Ele ficou calado. Aquele silêncio doeu mais do que qualquer palavra da sogra.
Comecei a evitar os almoços de domingo. Inventava desculpas: dores de cabeça, trabalho atrasado, Tomás constipado. Mas Dona Lurdes não desistia:
— A Mariana anda muito esquisita… Não sei o que ela pensa da vida — dizia ao telefone para o Rui, alto o suficiente para eu ouvir.
O ponto de rutura chegou num Natal. Tinha passado horas na cozinha a preparar rabanadas e sonhos como a minha mãe fazia. Quando pus os doces na mesa, Dona Lurdes provou uma rabanada e fez uma careta:
— Isto está seco como palha! Não percebo porque insistes em fazer coisas que não sabes.
Levantei-me da mesa sem dizer palavra e fui para o quarto do Tomás. Sentei-me na cama dele e chorei baixinho para não acordá-lo.
No dia seguinte, liguei à minha mãe:
— Mãe, acho que não aguento mais…
Ela ouviu-me em silêncio e depois disse:
— Filha, às vezes temos de escolher entre agradar aos outros ou sermos fiéis a nós próprias.
Essas palavras ficaram comigo durante semanas. Comecei a pensar na Mariana que eu era antes do casamento: alegre, confiante, cheia de sonhos. Onde estava essa mulher agora?
Decidi procurar ajuda profissional. Fui à psicóloga do centro de saúde da freguesia. Falei-lhe das críticas constantes, da solidão dentro da própria casa.
— Mariana, você precisa de pôr limites — disse-me ela. — Não é egoísmo cuidar de si própria.

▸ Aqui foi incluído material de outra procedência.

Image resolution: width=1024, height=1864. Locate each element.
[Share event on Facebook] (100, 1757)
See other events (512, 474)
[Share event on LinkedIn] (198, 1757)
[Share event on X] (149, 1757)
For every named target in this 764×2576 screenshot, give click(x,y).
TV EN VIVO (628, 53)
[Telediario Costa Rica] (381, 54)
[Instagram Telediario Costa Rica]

Comecei devagarinho: disse ao Rui que não ia mais aos almoços todos os domingos. Que precisava de tempo para mim e para o Tomás. Ele ficou zangado no início:
— A minha mãe vai ficar magoada…
— E eu? Já estou magoada há anos — respondi-lhe.
Aos poucos fui recuperando pedaços de mim mesma. Voltei a pintar — algo que adorava antes de casar — e inscrevi-me num curso noturno na biblioteca municipal.
Dona Lurdes não gostou:
— Agora andas feita artista? Isso não dá dinheiro nenhum!
Mas já não me importava tanto com as opiniões dela. O Tomás começou a notar a diferença:
— Mamã, estás mais feliz?
Sorri-lhe:
— Estou a tentar estar, filho.
O Rui demorou a perceber que eu estava diferente. Um dia chegou mais cedo do trabalho e encontrou-me a pintar na varanda.
— Mariana… O que se passa contigo?
Olhei-o nos olhos:
— Estou cansada de viver à sombra da tua mãe. Quero ser feliz à minha maneira.
Ele ficou calado durante muito tempo e depois disse:
— Nunca pensei que fosse assim tão grave…
Nesse dia tivemos uma conversa longa sobre tudo o que tinha ficado por dizer durante anos. O Rui prometeu tentar mudar as coisas com a mãe dele.
Não foi fácil nem rápido. Dona Lurdes continuou igual durante muito tempo. Mas eu já não era a mesma Mariana submissa e insegura.
Hoje olho para trás e vejo quanto cresci nesta luta silenciosa pela minha dignidade. Ainda vou aos almoços de família — mas agora levo os meus próprios pratos e receitas sem pedir aprovação a ninguém.
Às vezes pergunto-me: quantas mulheres portuguesas vivem presas às expectativas das famílias dos maridos? Quantas perdem quem são para agradar aos outros? Será possível encontrar equilíbrio entre respeito pelos outros e respeito por nós próprias?